The Fifth Circuit found that Texas had neither waived its immunity nor consented to the lawsuit in United States Oil Recovery Site Potentially Responsible Parties Group v. Railroad Commission of Texas, No. 17-20361, 2018 WL 3649653 (Aug. 1, 2018). The case concerned a Superfund site in Pasadena, Texas. In an effort to secure cleanup costs, a group of more than 100 entities, the United States Oil Recovery Potentially Responsible Parties Group (“PRP Group”), began working with the U.S. Environmental Protection Agency (“EPA”). The PRP Group eventually identified a group of entities, including a number of state agencies and universities, that they believed to be potentially responsible parties.

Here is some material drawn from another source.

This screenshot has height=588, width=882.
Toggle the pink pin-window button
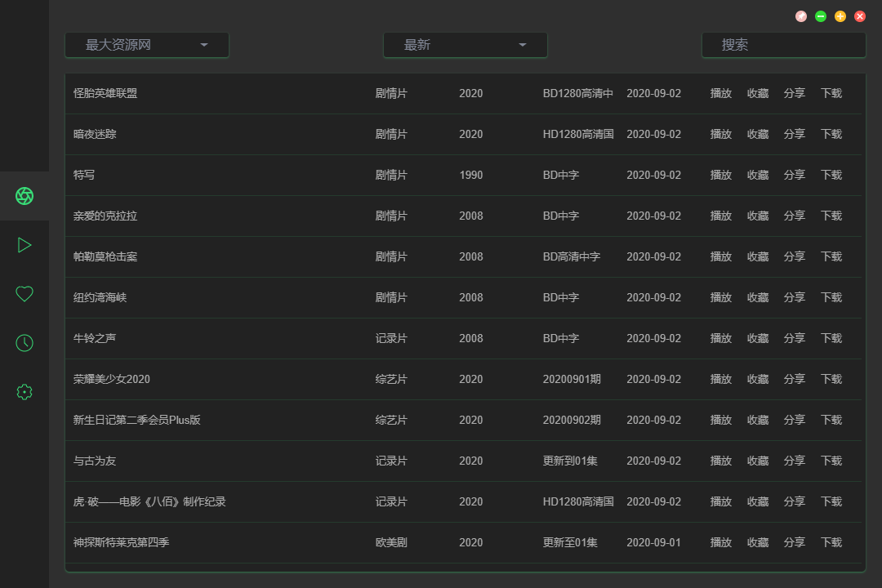801,16
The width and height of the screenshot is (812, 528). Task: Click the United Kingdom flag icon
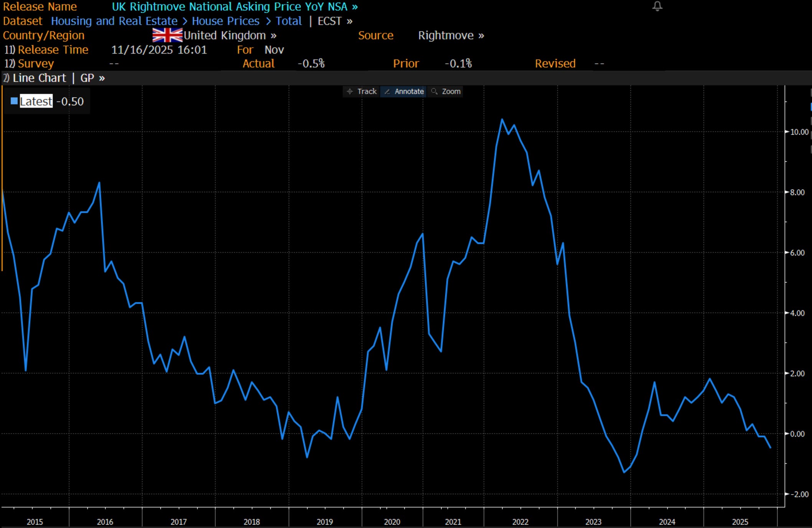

After the PRP Group filed suit, the state agencies and universities filed a motion to dismiss, arguing sovereign immunity barred the lawsuit. The United States District Court for the Southern District of Texas denied the motion to dismiss without any analysis, and the state agencies and universities appealed.

On appeal, the state agencies and universities argued that sovereign immunity barred the CERCLA claim because the agencies and universities were “arms of the state.” The PRP Group did not argue that CERCLA abrogated state sovereign immunity. Instead, the group argued that the defendants were not entitled to sovereign immunity because they were engaged in “propriety functions.” The PRP Group further argued that sovereign immunity had been waived because the Texas Commission on Environmental Quality had participated in the CERCLA cleanup.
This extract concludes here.